### [AUFGABEN]
A - Nenne alle Einzelpersonen, die im Text über die Geschichte des Anwesens mit Namen vorkommen.
B - Führe den Text über die Geschichte des Anwesens ab seinem letzten Satz weiter.

### [TEXTAUSZUG]
>>>
Mack hat sich der Geschichte des Hauses gestellt und bei den Renovierungen sogar ganz Altes - Mauern und Weinkeller – wieder sichtbar gemacht. Gebaut wurde das Anwesen 1745 mit Steinen des im 30-jährigen Krieg zerstörten Zisterzienserklosters Rheintal. Aus der Poststelle wurde eine wichtige Station der Thurn und Taxischen Reichspost auf der Nord-Süd-Route. Auch Johann Wolfgang Goethe, noch nicht geadelt, nahm dort Quartier auf seiner zweiten Italienreise. Ein anderer Gast, der alemannische Dichter und Kirchenrat Johann Peter Hebel – den Goethe bewunderte – machte den Ort unsterblich, indem er den dort ausgeschenkten Wein über alle Maßen lobte: „Z Mülle an der Poscht – tuusigsappermoscht! Trinkt me nit e guete Wii? Goht er nit wie Baumöl ii?“ So lautet eine Strophe im Gedicht „Der Schwarzwälder im Breisgau“. Bekannter ist der Vers über Freiburg: „Z Friiburg in der Stadt – suufer isch’s un glatt“. Wobei mit „glatt“ lustig“ gemeint ist.
<<<
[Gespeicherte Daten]
>>>
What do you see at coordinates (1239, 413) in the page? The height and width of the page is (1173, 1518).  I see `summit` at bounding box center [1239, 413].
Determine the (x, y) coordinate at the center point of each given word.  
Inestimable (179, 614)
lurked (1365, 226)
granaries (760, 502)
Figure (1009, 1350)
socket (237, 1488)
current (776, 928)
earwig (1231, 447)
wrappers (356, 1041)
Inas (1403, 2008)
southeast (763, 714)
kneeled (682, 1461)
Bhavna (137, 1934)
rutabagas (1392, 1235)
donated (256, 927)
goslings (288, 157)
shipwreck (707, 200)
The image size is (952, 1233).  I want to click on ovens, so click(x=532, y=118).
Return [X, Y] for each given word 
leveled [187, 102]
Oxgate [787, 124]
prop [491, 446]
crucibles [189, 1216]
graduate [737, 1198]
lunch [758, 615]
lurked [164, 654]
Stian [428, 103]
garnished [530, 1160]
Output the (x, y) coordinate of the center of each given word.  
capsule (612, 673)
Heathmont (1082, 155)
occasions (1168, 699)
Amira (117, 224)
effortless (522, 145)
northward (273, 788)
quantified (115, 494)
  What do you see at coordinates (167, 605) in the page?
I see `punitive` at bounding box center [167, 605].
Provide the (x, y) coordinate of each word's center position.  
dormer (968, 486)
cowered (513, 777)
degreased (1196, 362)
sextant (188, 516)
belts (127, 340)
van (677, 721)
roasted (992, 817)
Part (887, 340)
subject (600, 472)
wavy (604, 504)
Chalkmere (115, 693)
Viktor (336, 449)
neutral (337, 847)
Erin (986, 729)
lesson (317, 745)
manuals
<<<
### [LÖSUNGEN]
A - Mack, Johann Wolfgang Goethe, Johann Peter Hebel

B -
Weniger lustig ging es in Müllheim während der Badischen Revolution zu. Der Revolutionär Gustav Struve zog am 23. September 1848 an der Alten Post vorbei, tags darauf wurde seine eilig zusammengetrommeltes Freischar in Staufen vom Militär auseinandergetrieben. Die Alte Post war Schauplatz hitziger Debatten und 1849 von Versammlungen meuternder Regierungssoldaten. Danach saßen wieder die Honoratioren am Stammtisch, die großherzogliche Amtsstadt im Markgräflerland wurde mit dem Ausbau der Eisenbahn auch auf der Schiene zu einem Knotenpunkt des Verkehrs, als Garnisonsstadt auch in Kriegszeiten. Die Posthalterei und das Wirtshaus wurden geschlossen, die Gebäude anderweitig genutzt.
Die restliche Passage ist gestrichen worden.